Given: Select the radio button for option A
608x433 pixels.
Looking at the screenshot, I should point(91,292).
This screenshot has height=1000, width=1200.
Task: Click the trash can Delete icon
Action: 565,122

--

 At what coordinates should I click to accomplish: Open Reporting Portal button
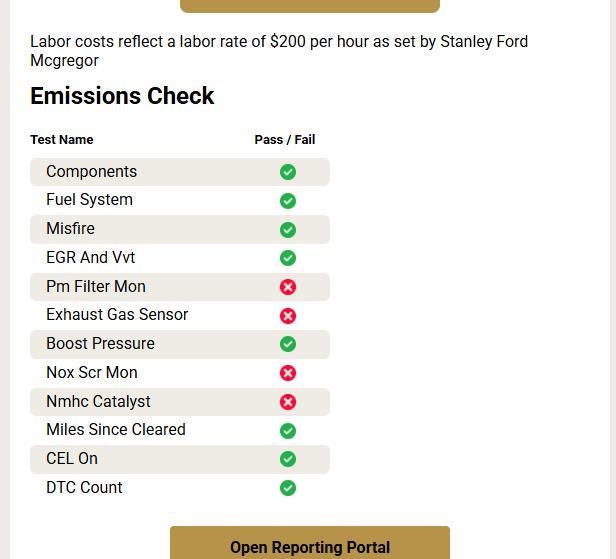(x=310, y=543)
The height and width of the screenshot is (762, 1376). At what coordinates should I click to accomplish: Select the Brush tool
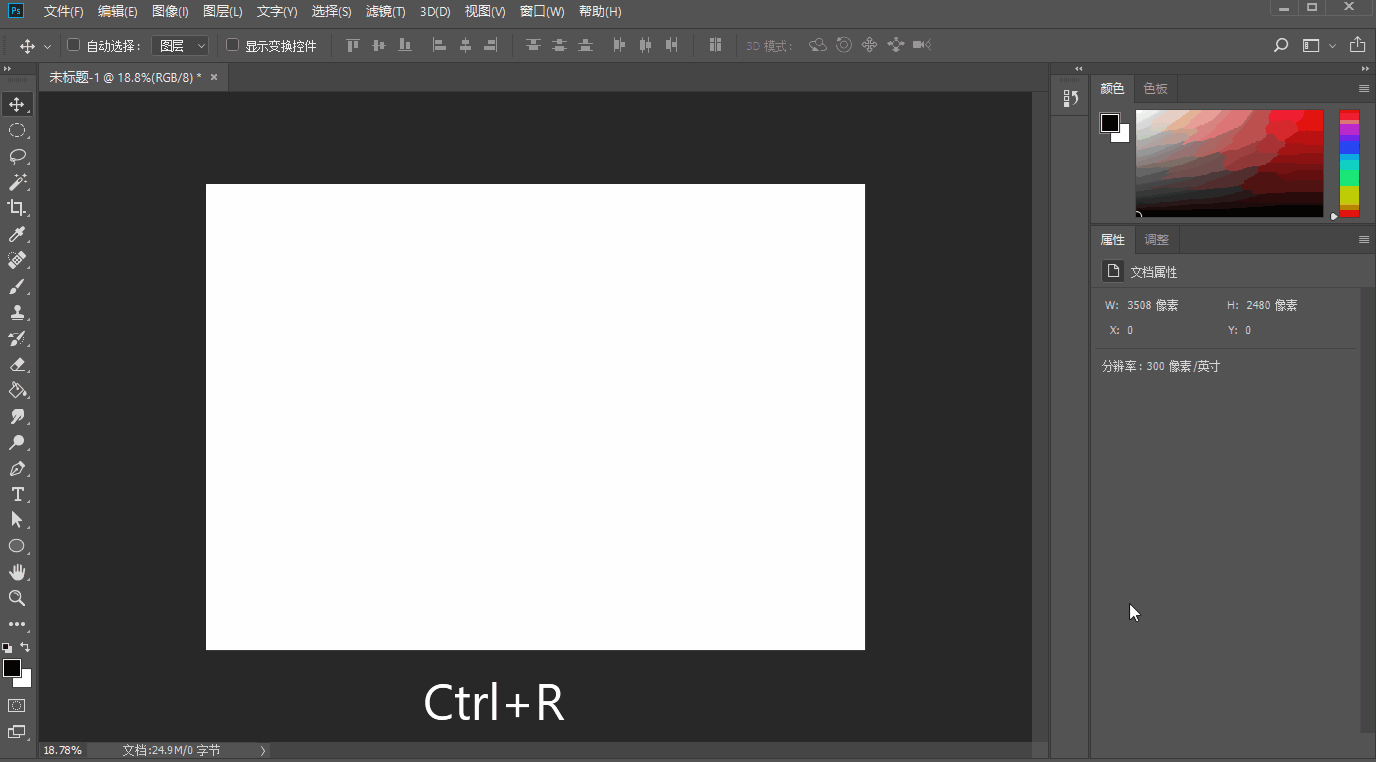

* * *

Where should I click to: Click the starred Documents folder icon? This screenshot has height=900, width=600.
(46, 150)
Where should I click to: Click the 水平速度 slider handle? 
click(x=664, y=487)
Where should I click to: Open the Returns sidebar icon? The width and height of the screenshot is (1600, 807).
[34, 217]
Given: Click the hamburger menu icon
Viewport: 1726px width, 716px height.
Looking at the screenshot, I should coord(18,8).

## Problem to solve
State the number of lines in the records that contain the string "Select". Nothing else is needed.

## Task solution
2